Elle parle de la vieillesse ; le corps qui se délite, les douleurs qui s’installent, les frustrations de l’enfance qui, en dépit du temps, laissent des cicatrices mal refermées ; les menaces de l’inattention  – laquelle peut se traduire par une couleur de cheveux inhabituelle !... Elle parle de l’isolement, de la solitude, qui n’en est pas le remède, car elle conduit à s’exclure, à s’enfermer.

Mais quel est le sens de tout cela, me direz-vous ? On ne fait pas un roman passionnant avec des considérations cérébrales aussi démoralisantes !... Patience, vous ai-je dit !

Aaliya est un roman à elle seule. Elle est traductrice. Mais qui le sait ?... Aaliya travaille selon un rituel et des règles propres à elle, qu’elle s’impose sans atermoiement. Elle traduit en arabe classique des ouvrages littéraires ... qui ne doivent en aucun cas être des œuvres originales écrites en français ou en anglais !... Mais elle ne connaît que l’arabe, le français et l'anglais ; elle ne comprend pas l’allemand, ni le russe, l’italien, le serbe ou que sais-je ! Elle travaille donc à partir des traductions françaises et anglaises des textes originaux !... Aaliya a ses raisons – ne comptez pas sur moi pour vous les dévoiler !  – Et c’est aussi « en toute logique » qu’une fois achevées, les traductions sont placées dans des cartons et entreposées chez elle, dans une ancienne salle d’eau...
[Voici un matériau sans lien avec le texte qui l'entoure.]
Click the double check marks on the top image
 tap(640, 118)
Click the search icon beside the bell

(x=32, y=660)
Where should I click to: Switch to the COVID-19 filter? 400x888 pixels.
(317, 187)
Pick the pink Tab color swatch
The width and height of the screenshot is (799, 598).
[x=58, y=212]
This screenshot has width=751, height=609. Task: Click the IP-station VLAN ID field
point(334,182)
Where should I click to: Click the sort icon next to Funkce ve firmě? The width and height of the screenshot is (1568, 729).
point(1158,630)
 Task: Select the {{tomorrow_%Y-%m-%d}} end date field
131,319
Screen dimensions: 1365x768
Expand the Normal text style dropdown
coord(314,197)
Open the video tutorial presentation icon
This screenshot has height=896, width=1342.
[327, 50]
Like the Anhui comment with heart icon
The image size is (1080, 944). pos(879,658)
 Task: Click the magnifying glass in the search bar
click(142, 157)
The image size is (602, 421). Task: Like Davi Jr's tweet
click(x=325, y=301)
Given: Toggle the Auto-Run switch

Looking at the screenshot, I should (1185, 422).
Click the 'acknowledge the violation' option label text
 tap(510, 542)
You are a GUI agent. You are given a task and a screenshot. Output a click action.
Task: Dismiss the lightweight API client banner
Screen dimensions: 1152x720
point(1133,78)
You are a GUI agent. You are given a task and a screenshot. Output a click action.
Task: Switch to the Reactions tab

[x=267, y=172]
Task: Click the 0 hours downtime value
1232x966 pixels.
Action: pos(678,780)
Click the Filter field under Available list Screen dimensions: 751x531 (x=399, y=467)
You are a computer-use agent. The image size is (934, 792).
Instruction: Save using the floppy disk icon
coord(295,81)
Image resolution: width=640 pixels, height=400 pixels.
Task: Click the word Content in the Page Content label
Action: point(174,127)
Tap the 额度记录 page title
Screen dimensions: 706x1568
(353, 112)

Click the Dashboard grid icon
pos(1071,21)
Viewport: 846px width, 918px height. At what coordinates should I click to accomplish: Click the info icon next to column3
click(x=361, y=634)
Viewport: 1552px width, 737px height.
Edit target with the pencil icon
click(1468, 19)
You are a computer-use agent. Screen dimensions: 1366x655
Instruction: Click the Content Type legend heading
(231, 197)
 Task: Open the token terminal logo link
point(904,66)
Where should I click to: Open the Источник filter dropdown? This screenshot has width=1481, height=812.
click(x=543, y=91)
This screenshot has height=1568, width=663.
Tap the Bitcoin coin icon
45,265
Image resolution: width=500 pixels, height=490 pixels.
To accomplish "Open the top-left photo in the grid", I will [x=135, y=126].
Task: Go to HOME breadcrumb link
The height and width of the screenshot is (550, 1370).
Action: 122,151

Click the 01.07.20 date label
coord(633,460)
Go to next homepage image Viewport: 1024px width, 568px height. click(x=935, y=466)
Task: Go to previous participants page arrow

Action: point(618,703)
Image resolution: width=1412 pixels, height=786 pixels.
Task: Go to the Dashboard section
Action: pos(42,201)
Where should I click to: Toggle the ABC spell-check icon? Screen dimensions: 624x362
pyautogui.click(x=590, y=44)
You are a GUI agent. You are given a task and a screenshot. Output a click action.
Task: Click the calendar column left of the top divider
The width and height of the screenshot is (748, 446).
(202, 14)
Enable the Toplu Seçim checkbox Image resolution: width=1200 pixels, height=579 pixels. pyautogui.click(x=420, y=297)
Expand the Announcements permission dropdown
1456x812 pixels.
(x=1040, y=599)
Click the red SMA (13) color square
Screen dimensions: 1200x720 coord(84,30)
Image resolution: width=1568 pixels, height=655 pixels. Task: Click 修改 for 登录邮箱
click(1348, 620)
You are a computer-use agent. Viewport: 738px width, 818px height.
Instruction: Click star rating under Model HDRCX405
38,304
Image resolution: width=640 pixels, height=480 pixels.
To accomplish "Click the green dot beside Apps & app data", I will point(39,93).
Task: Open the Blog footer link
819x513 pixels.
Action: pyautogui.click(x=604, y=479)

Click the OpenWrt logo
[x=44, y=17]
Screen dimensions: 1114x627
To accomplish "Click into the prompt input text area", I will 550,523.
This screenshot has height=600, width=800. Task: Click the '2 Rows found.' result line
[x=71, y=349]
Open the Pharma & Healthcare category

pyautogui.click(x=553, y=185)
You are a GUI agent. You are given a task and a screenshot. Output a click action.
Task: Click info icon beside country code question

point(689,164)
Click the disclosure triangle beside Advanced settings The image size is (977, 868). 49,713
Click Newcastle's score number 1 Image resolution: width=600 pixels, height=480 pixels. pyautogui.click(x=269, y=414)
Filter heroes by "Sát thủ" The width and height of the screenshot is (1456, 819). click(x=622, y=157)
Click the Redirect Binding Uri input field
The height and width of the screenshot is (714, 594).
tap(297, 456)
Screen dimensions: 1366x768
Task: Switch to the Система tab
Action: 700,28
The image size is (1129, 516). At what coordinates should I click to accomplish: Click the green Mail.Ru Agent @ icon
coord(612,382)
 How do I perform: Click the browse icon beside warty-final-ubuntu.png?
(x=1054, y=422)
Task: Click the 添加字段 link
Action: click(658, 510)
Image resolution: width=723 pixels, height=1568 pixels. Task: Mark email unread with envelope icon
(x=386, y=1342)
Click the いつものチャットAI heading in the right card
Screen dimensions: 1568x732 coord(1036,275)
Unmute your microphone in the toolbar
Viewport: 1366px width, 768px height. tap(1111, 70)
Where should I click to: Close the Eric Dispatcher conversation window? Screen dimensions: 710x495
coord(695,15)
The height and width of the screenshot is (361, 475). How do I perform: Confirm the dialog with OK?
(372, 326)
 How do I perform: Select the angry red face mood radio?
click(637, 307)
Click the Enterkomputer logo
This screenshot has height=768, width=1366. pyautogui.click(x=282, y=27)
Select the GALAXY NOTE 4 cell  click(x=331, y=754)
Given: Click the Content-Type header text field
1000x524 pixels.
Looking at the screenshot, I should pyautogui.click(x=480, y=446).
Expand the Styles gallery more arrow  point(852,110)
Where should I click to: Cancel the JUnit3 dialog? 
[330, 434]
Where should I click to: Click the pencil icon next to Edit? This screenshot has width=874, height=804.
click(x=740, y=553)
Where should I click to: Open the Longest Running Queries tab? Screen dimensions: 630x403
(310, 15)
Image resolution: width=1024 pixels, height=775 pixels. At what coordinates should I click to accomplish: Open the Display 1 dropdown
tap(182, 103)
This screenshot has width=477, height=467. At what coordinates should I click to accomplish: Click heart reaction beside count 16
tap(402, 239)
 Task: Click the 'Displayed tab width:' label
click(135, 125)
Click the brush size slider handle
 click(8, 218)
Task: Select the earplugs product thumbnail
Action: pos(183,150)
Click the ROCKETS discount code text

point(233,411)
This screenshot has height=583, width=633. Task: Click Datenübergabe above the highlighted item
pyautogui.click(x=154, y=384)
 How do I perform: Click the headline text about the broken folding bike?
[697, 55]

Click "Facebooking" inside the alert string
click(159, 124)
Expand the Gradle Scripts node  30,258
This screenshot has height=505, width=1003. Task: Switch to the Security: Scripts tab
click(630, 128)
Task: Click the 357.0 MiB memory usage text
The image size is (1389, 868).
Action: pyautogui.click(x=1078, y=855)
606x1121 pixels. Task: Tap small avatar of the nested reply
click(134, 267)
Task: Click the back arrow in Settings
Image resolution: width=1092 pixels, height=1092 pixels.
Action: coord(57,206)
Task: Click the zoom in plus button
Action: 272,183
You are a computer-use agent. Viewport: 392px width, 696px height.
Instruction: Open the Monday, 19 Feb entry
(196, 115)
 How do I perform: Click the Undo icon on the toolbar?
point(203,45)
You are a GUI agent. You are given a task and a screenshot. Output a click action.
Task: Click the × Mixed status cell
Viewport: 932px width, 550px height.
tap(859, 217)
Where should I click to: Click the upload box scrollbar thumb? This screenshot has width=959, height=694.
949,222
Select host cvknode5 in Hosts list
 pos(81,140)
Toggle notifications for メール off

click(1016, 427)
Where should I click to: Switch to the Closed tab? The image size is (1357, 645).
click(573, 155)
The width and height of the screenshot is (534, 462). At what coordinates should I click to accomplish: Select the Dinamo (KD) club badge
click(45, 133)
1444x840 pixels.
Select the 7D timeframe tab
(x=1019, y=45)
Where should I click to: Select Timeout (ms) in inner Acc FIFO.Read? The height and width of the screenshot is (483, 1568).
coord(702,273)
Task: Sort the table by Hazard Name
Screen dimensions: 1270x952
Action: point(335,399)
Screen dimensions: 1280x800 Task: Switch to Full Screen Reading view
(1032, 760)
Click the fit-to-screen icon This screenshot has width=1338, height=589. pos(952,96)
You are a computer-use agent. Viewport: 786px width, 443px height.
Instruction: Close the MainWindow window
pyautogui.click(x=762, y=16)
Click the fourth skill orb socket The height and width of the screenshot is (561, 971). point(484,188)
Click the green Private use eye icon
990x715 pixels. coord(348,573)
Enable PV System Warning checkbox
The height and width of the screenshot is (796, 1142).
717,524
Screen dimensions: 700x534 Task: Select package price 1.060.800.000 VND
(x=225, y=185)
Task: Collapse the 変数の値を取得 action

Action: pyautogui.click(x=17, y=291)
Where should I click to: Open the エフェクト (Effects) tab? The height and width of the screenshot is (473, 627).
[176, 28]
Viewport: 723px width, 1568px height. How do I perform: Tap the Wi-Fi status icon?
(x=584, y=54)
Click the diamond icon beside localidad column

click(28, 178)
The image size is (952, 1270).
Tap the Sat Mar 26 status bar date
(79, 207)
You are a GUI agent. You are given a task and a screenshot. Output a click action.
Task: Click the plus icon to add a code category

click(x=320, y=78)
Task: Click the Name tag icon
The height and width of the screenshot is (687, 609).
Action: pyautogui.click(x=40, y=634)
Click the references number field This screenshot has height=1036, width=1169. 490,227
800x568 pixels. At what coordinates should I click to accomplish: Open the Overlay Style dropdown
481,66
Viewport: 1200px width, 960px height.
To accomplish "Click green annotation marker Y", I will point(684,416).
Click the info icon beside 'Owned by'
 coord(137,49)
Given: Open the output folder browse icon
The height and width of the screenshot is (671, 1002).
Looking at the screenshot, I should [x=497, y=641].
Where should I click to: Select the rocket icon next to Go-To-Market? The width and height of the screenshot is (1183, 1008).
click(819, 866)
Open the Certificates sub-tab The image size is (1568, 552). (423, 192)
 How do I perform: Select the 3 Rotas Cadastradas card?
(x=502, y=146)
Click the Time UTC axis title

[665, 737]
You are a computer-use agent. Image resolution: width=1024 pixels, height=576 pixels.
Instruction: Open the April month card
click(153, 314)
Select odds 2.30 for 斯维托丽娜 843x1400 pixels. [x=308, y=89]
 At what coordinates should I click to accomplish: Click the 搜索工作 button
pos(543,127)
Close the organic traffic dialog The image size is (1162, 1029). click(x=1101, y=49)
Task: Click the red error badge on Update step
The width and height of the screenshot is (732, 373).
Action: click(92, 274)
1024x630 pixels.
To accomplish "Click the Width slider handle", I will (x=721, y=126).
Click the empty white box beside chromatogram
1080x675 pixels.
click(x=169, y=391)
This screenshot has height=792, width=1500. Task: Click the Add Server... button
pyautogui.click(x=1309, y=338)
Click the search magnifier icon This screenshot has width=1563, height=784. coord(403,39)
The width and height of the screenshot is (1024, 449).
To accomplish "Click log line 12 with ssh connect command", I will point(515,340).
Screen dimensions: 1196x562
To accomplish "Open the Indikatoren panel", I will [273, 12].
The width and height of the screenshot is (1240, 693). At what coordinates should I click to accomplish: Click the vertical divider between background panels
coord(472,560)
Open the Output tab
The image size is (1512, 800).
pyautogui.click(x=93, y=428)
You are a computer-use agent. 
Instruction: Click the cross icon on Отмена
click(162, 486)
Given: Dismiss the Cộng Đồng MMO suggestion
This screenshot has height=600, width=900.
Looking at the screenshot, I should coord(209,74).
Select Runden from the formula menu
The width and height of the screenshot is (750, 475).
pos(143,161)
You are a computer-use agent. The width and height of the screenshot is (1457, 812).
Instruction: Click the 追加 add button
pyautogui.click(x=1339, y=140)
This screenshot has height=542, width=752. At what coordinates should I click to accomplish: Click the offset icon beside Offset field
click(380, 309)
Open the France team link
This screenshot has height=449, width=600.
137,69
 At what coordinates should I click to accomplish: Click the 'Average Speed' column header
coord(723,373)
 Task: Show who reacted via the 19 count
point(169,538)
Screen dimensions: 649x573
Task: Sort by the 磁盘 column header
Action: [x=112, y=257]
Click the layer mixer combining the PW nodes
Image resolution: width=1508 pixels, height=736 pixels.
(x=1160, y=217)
Un jour, un incident technique conséquent la contraindra à se dévoiler à ses voisines – trois sorcières ! Catastrophe ou libération ?... Émotion.

Aaliya s’étend sur de multiples sujets. La musique classique, qu’elle connaît parfaitement. Les conditions de vie des femmes en Orient, leurs espoirs, leurs fantasmes, leurs amitiés. A ce propos, elle déclare avoir aimé deux femmes : Hannah, une amie, et Anna...  Karénine, bien sur. Étonnante homophonie.

En revanche, Aaliya entretient des rapports compliqués avec sa mère, très âgée. Elle raconte une histoire de pieds – un lavage et un massage de pieds – qui m’a dégoûté. (Non pas que je manque de compassion, mais personnellement je n'aime pas les pieds et j’ai horreur que l’on touche les miens, à la différence de ma femme qui ne jure que par la réflexologie plantaire.)

L’immanquable débat : la traduction doit-elle privilégier la fidélité littérale à l’original ou au contraire en adapter l’esprit. Cela me rappelle les polémiques soulevées, il y a une vingtaine d’années, par les publications d’une nouvelle génération de traducteurs de Dostoïevski et de Kafka.

La lecture de Les vies de papier est fluide et agréable, mais je me suis longtemps demandé où la narratrice cherchait à m’emmener. Tout s’assemble logiquement vers la fin. Il n’est pas inutile de relire certaines pages pour boucler la cohérence de l’ouvrage ; je veux dire : pour comprendre la cohérence d’Aaliya dans sa propre incohérence. Vous me suivez ?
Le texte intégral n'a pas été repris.